Glen Whitman on Agoraphilia warns "liberals" -- parenthetically, sort of an afterthought -- that "it is only a matter of time before conservatives use public healthcare costs as the basis for further bludgeoning of homosexuals, since homosexual practices do in fact carry greater health risks."

Glen is conflating health risks and healthcare costs. According to the Agency for Healthcare Research and Development:
Pregnancies and childbirth-related conditions account for nearly a quarter of hospitalizations. Twelve percent of hospital stays are related to pregnancy and childbirth (the mother’s stay) and 11 percent are related to newborn infant births.

Nos. 1,2, and 5 on the Top 10 list of "principal diagnoses with the highest mean charges" are pregnancy- and childbirth-related. No STDs on the list.

Nos. 1,2 and 4 on the top 10 list of "principal diagnoses with the longest mean length of stay" are pregnancy- and childbirth-related. No STDs on the list.
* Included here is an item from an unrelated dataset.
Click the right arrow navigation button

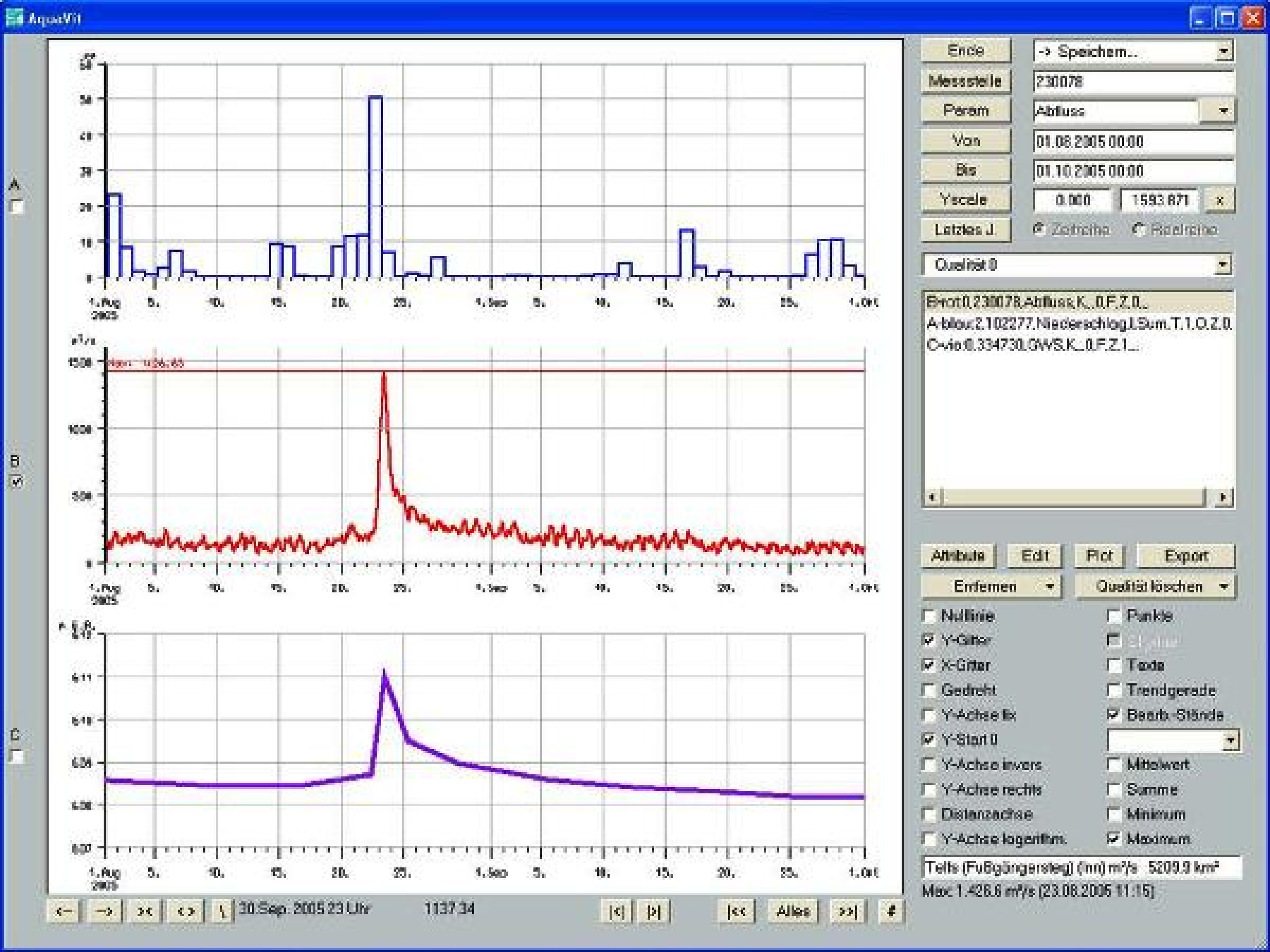pyautogui.click(x=104, y=911)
But we're talking about public healthcare costs. So it's more significant that 6 of the top ten "principal diagnoses for Medicaid" are pregnancy- or childbirth-related. No STDs on the list.

And there's this from the National Women's Law Center: 71% of adult Medicaid beneficiaries are women, and Medicaid covers nearly 40% of all childbirths in the U.S.

On further reflection, maybe queer is cost-efficient.

Tuesday, July 12, 2005

Damages in Grokster

The Court remanded, with Souter observing that "although an exact calculation of infringing use, as a basis for a claim of damages, is subject to dispute, there is no question that the summary judgment evidence is at least adequate to entitle MGM to go forward with claims for damages and equitable relief."

Assume statutory damages are available. How do you measure them? Are the defendants liable for every infringing use, or just the infringing uses that they "actively induced"? If 90% of the P2P traffic is infringing, how much of that was induced by the defendants' advertising and promotion, and how much was induced by reading about P2P on CNET.com, or at the lunch table in the high school cafeteria. Are defendants liable for only for their own active inducement, and are those specific infringements identifiable and provable? Or are they liable for the "network effects" that they set into motion?